IIUC, this mutex_lock/unlock() is just used for waiting for the ipvs-e
thread schedule back if it had been scheduled out in cond_resched_rcu() ?
But not to protect data ?

If so, I am wondering if we can remove the mutex_trylock/unlock() in
ip_vs_est_cond_resched_rcu, and use some wait/wakeup mechanism to do
this ? Because when I run perf on 'ipvs-e' kthreads, I saw lots of CPU
cycles are on the mutex_trylock.

Thanks


>+      }
>+#endif
>+}
> 
> /* Various IPVS packet transmitters (from ip_vs_xmit.c) */
> int ip_vs_null_xmit(struct sk_buff *skb, struct ip_vs_conn *cp,
>diff --git a/net/netfilter/ipvs/ip_vs_ctl.c b/net/netfilter/ipvs/ip_vs_ctl.c
>index 44c79fd1779c..e9f61eba3b8e 100644
>--- a/net/netfilter/ipvs/ip_vs_ctl.c
>+++ b/net/netfilter/ipvs/ip_vs_ctl.c
>@@ -239,8 +239,49 @@ static void defense_work_handler(struct work_struct *work)
>       queue_delayed_work(system_long_wq, &ipvs->defense_work,
>                          DEFENSE_TIMER_PERIOD);
> }
>+
> #endif
> 
>+static void est_reload_work_handler(struct work_struct *work)
>+{
>+      struct netns_ipvs *ipvs =
>+              container_of(work, struct netns_ipvs, est_reload_work.work);
>+      int genid = atomic_read(&ipvs->est_genid);
>+      int genid_done = atomic_read(&ipvs->est_genid_done);
>+      unsigned long delay = HZ / 10;  /* repeat startups after failure */
>+      bool repeat = false;
>+      int id;
>+
>+      mutex_lock(&ipvs->est_mutex);
>+      for (id = 0; id < ipvs->est_kt_count; id++) {
>+              struct ip_vs_est_kt_data *kd = ipvs->est_kt_arr[id];
>+
>+              /* netns clean up started, abort delayed work */
>+              if (!ipvs->enable)
>+                      goto unlock;
>+              if (!kd)
>+                      continue;
>+              /* New config ? Stop kthread tasks */
>+              if (genid != genid_done)
>+                      ip_vs_est_kthread_stop(kd);
>+              if (!kd->task && ip_vs_est_kthread_start(ipvs, kd) < 0)

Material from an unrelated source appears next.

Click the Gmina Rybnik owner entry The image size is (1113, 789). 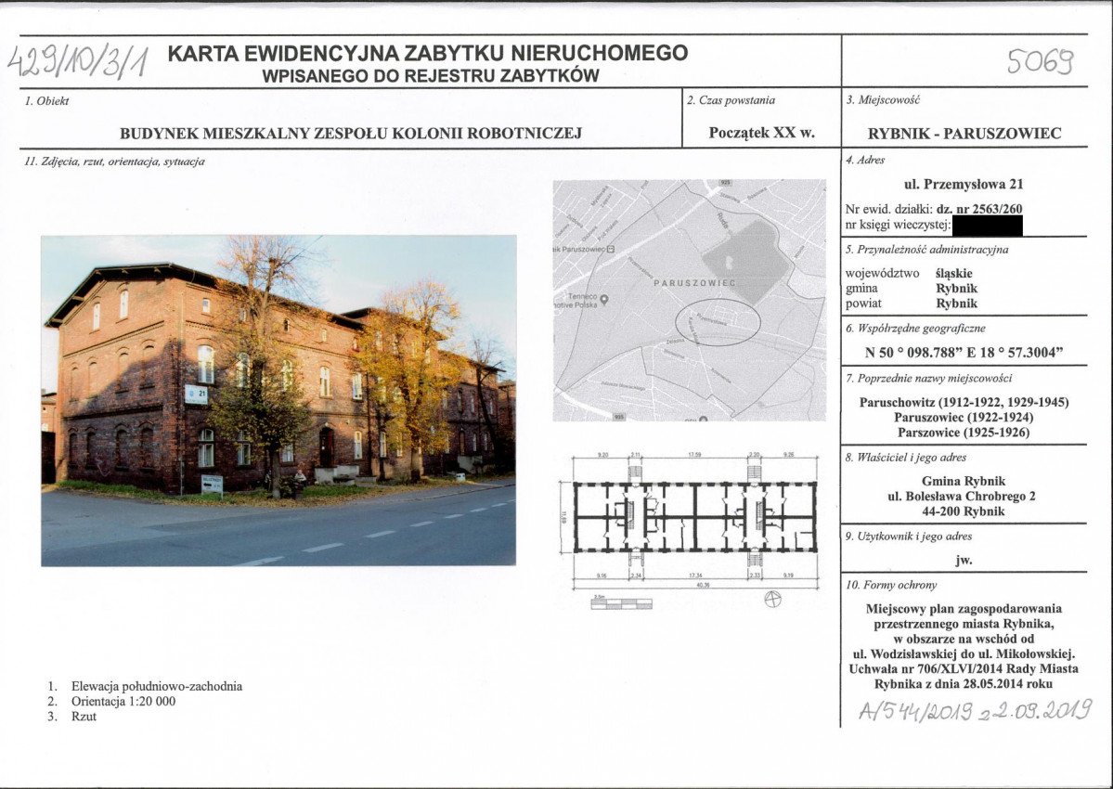(x=964, y=481)
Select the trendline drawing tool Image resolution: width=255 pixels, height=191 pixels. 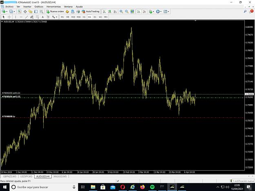click(27, 17)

>+                      repeat = true;
>+      }
>+
>+      atomic_set(&ipvs->est_genid_done, genid);
>+
>+unlock:
>+      mutex_unlock(&ipvs->est_mutex);
>+
>+      if (!ipvs->enable)
>+              return;
>+      if (genid != atomic_read(&ipvs->est_genid))

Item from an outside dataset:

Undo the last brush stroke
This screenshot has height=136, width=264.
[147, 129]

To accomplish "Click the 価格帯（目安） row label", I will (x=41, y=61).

>+              delay = 1;
>+      else if (!repeat)
>+              return;
>+      queue_delayed_work(system_long_wq, &ipvs->est_reload_work, delay);
>+}
>+
> int
> ip_vs_use_count_inc(void)
> {
>@@ -1421,8 +1462,15 @@ ip_vs_add_service(struct netns_ipvs *ipvs, struct 
>ip_vs_service_user_kern *u,
>       ip_vs_svc_hash(svc);
> 
>       *svc_p = svc;
>-      /* Now there is a service - full throttle */
>-      ipvs->enable = 1;
>+
>+      if (!ipvs->enable) {
>+              /* Now there is a service - full throttle */
>+              ipvs->enable = 1;
>+
>+              /* Start estimation for first time */
>+              ip_vs_est_reload_start(ipvs, true);
>+      }
>+
>       return 0;
> 
> 
>@@ -4178,6 +4226,8 @@ int __net_init ip_vs_control_net_init(struct netns_ipvs 
>*ipvs)
>       atomic_set(&ipvs->nullsvc_counter, 0);
>       atomic_set(&ipvs->conn_out_counter, 0);
> 
>+      INIT_DELAYED_WORK(&ipvs->est_reload_work, est_reload_work_handler);
>+
>       /* procfs stats */
>       ipvs->tot_stats = kzalloc(sizeof(*ipvs->tot_stats), GFP_KERNEL);
>       if (!ipvs->tot_stats)
>@@ -4235,6 +4285,7 @@ void __net_exit ip_vs_control_net_cleanup(struct 
>netns_ipvs *ipvs)
> {
>       ip_vs_trash_cleanup(ipvs);
>       ip_vs_control_net_cleanup_sysctl(ipvs);
>+      cancel_delayed_work_sync(&ipvs->est_reload_work);
> #ifdef CONFIG_PROC_FS
>       remove_proc_entry("ip_vs_stats_percpu", ipvs->net->proc_net);
>       remove_proc_entry("ip_vs_stats", ipvs->net->proc_net);
>diff --git a/net/netfilter/ipvs/ip_vs_est.c b/net/netfilter/ipvs/ip_vs_est.c
>index 9a1a7af6a186..b2dd6f1c284a 100644
>--- a/net/netfilter/ipvs/ip_vs_est.c
>+++ b/net/netfilter/ipvs/ip_vs_est.c
>@@ -30,9 +30,6 @@
>   long interval, it is easy to implement a user level daemon which
>   periodically reads those statistical counters and measure rate.
> 
>-  Currently, the measurement is activated by slow timer handler. Hope
>-  this measurement will not introduce too much load.
>-
>   We measure rate during the last 8 seconds every 2 seconds:
> 
>     avgrate = avgrate*(1-W) + rate*W
>@@ -47,68 +44,75 @@
>     to 32-bit values for conns, packets, bps, cps and pps.
> 
>   * A lot of code is taken from net/core/gen_estimator.c
>- */
>-
> 
>-/*
>- * Make a summary from each cpu
>+  KEY POINTS:
>+  - cpustats counters are updated per-cpu in SoftIRQ context with BH disabled
>+  - kthreads read the cpustats to update the estimators (svcs, dests, total)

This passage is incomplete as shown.